First population (n) = 4
There are four different configurations listing people in order of tallest to shortest
1)RBBB
2)BRBB
3)BBRB
4)BBBR
Now let us assume for the moment that the logicians do not all know they are geting off of the island and look at each case
1) night 1: The tallest sees no red dots and knows he has the red dot so he leaves
night 2-forever: Since the tallest could have seen a red dot on the second tallest and known he has a blue dot and left the second tallest does not know if he has a blue dot or a red dot and neither does anyone shorter than the second tallest. Therefore no one else can leave
2)night 1: The tallest sees a red dot on the second tallest and knows he has a blue dot since there is exactly one red dot so he leaves
night 2-forever: Since the tallest could have seen a blue dot on the second tallest and known he has a red dot and left the second tallest does not know if he has a blue dot or a red dot and neither does anyone shorter than the second tallest. Therefore no one else can leave
3) night 1: the tallest and second tallest both see a red dot on the third tallest so they both know that they have blue dots and leave the first night
night 2: since the second tallest left he must have seen a red dot and since the third tallest didn’t leave it means he did not see a red dot which means that the third tallest has a red dot and the fourth tallest has a blue dot so they both leave.
4) night 1: All but the shortest leave since they see the red dot on the shortest
night 2: The shortest person knows that everyone taller than him saw a red dot so it must be his since he is the shortest. So he leaves.
Now we remember that they know all of them must be able to leave the island thus they know that case 1 and case 2 are impossible since not everyone can leave the island in that case. Using this knowledge they all deduce that the tallest and second tallest must have blue dots since case 3 and case 4 are the only valid options. Let us explore what happens in these two cases once the logicians factor this in
3) night 1: The tallest and second tallest still both leave due to the explanation given for case 3 above.
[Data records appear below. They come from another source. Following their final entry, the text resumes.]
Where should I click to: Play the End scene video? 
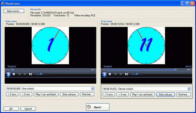pyautogui.click(x=104, y=74)
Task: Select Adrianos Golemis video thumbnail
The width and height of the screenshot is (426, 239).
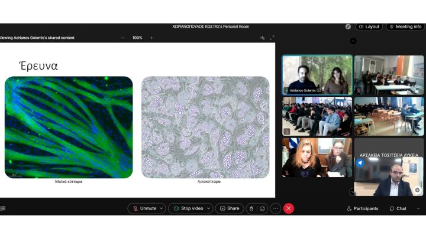Action: pyautogui.click(x=317, y=75)
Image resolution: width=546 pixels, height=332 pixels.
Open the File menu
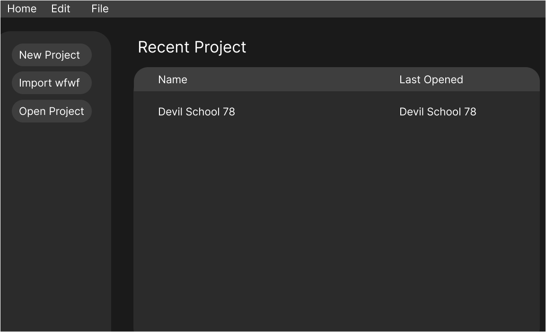[x=100, y=9]
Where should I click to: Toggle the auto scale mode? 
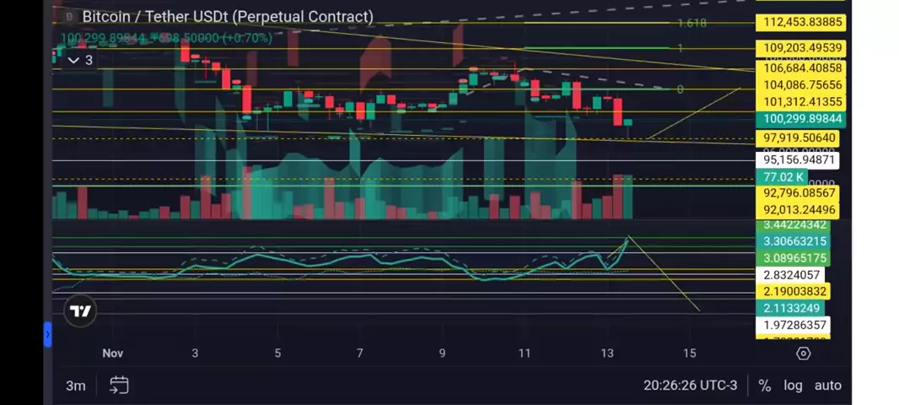click(827, 386)
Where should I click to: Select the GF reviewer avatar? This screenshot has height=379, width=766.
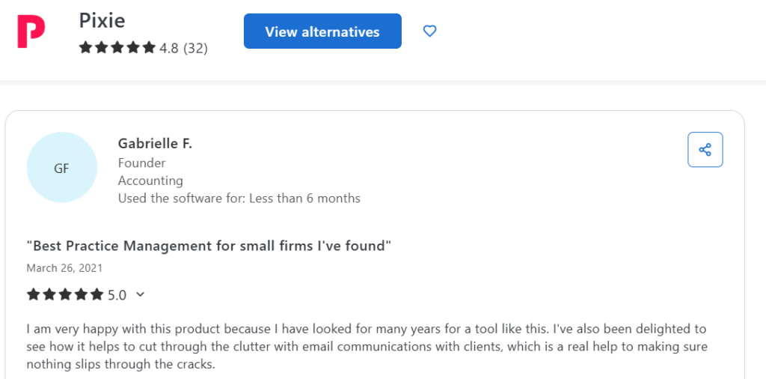(61, 168)
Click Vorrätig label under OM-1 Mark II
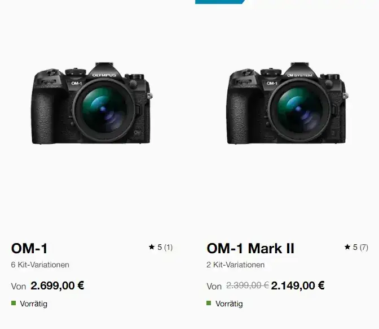The height and width of the screenshot is (329, 379). 229,304

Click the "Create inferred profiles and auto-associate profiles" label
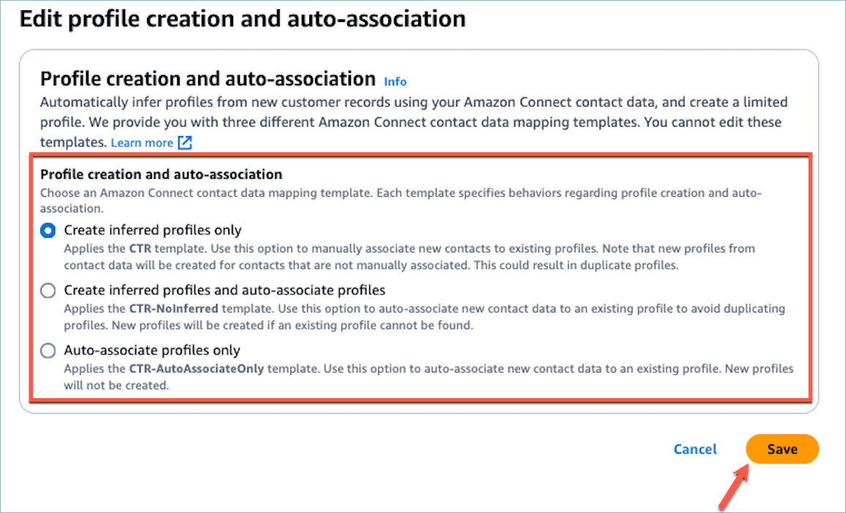[x=224, y=291]
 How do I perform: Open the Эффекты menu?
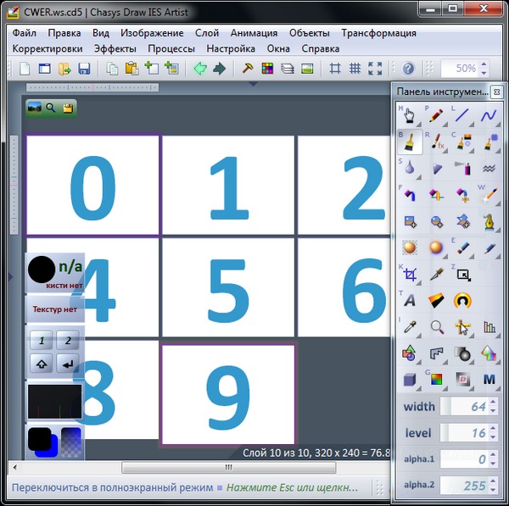click(115, 49)
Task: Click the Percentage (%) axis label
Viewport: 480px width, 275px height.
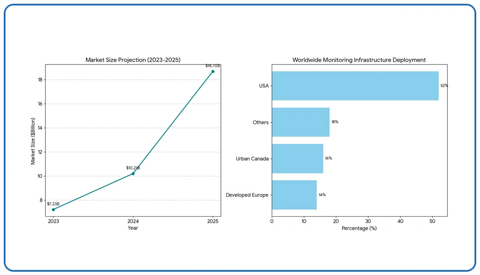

The third tallest also leaves because he knows the two tallest have blue dots and he sees a blue dot therefore he knows he must have a red dot.
night 2-forever: The shortest person does not know what color dot he has since (as we will see in case 4) the third tallest would have left even if the shortest had the red dot
4) night 1: The same as the above explanation for case 4 (the three tallest logicians leave)
night 2-forever: the shortest person can not distinguish between case 3 and case 4 so he can not leave
Thus not everyone can leave in case 3 or 4 either which eliminates all our cases.
If you work it out like this for the five cases for n=5
1)RBBBB
2)BRBBB
3)BBRBB
4)BBBRB
5)BBBBR
You will get that the only case where everyone will be able to leave is case 5. Since everyone will know that from day one everyone will guess that the first night and leave then.